Data Collection and Preprocessing: Diverse unstructured text sources are identified and collected, then cleaned through tokenization, morphological analysis (leveraging eKoNLPy for Korean-language content), stop-word removal, and normalization.
Key Theme Extraction: Topic modeling identifies the ESG-relevant themes present in the corpus. Each of the three ESG dimensions — Environmental, Social, Governance — has distinct topic signatures that the model learns to recognize.
Data Labeling: Extracted themes are labeled using generative language models (GPT-4) in combination with domain expert review panels. This hybrid approach ensures label quality while keeping the labeling process scalable.

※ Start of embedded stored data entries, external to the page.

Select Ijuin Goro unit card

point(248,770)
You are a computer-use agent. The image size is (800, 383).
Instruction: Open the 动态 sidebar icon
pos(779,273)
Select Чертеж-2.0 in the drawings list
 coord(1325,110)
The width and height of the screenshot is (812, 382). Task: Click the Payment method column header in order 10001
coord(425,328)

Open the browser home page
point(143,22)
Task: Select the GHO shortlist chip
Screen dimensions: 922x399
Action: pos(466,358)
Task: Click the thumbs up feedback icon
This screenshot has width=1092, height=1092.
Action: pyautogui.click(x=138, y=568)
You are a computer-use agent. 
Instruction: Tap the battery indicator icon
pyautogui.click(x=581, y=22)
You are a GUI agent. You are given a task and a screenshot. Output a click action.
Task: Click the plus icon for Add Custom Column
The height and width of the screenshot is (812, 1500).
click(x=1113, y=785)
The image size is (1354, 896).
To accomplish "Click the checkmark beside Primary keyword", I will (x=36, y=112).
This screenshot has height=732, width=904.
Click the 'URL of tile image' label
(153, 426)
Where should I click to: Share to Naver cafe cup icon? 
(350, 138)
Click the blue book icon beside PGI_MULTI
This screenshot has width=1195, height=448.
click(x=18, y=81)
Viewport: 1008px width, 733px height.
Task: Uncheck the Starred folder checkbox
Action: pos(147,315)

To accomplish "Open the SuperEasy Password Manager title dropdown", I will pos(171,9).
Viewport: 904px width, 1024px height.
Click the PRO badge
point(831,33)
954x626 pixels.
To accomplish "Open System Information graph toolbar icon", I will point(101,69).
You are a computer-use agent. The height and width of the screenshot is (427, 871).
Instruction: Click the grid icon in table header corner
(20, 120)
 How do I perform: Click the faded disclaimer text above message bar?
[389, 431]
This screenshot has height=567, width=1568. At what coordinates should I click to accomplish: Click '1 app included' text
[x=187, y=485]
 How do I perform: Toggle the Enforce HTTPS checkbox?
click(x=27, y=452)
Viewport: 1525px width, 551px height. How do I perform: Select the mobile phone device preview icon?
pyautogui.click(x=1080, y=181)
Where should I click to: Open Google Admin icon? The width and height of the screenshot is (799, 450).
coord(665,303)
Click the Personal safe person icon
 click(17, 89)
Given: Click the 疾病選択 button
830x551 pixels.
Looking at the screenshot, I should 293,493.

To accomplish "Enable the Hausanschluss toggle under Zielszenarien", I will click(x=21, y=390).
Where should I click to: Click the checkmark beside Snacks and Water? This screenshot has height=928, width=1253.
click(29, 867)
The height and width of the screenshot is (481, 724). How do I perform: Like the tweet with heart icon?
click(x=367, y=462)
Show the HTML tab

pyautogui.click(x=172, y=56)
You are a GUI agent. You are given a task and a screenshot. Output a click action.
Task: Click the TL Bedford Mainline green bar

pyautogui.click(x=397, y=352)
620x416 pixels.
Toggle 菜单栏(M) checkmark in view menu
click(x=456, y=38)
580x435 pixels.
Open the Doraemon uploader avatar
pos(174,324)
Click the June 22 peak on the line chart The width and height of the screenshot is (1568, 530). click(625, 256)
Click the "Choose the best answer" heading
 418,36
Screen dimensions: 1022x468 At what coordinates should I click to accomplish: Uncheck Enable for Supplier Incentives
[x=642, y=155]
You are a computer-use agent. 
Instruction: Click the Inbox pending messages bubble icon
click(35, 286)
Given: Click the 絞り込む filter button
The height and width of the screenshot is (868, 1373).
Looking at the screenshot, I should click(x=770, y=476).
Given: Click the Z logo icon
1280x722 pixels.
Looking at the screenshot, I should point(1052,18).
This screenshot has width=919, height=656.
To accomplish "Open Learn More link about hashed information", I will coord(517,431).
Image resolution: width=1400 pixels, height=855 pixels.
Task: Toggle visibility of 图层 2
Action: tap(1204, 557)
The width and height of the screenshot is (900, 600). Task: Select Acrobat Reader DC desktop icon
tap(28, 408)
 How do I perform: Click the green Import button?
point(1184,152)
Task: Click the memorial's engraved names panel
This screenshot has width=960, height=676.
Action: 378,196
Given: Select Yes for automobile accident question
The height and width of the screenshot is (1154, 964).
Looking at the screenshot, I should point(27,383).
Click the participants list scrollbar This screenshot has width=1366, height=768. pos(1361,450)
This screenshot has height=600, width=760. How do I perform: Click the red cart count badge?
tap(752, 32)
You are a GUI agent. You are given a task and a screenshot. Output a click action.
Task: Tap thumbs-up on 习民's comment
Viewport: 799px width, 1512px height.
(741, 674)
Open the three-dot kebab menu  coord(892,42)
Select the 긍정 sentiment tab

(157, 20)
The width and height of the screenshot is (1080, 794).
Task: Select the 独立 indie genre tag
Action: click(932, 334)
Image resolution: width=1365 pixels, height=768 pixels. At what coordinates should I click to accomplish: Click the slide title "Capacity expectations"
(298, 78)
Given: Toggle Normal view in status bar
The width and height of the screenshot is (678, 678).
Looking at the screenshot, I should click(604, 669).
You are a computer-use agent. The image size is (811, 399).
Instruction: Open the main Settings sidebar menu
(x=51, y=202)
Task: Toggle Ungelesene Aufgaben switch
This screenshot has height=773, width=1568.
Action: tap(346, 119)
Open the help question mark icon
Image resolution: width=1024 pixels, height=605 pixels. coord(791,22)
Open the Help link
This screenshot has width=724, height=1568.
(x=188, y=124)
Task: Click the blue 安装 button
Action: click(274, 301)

Classification and Sentiment Modeling: Separate classifiers handle topic classification and sentiment analysis. Pre-trained language models such as BERT and XLNet are fine-tuned on the labeled data, providing context-aware sentiment judgments that go beyond simple positive/negative polarity.
Signal Aggregation: ESG signals are weighted and aggregated per dimension (E, S, G), then combined into a composite ESG rating score for each company. The pipeline is designed to run on fresh data continuously, producing ratings that update as new articles appear rather than on an annual or quarterly cycle.
Significance
Traditional ESG rating methodologies suffer from well-documented inconsistency: ratings from different agencies for the same company often diverge dramatically. By grounding scores in observable language evidence and making the pipeline transparent, this work contributes to the emerging field of text-based ESG assessment that complements — and can audit — conventional rating approaches.
For investors and corporate sustainability teams, more frequent and explicable ESG signals enable faster response to reputational and regulatory risks. For researchers, the framework provides a replicable methodology for studying how ESG narratives evolve in media across markets and time periods.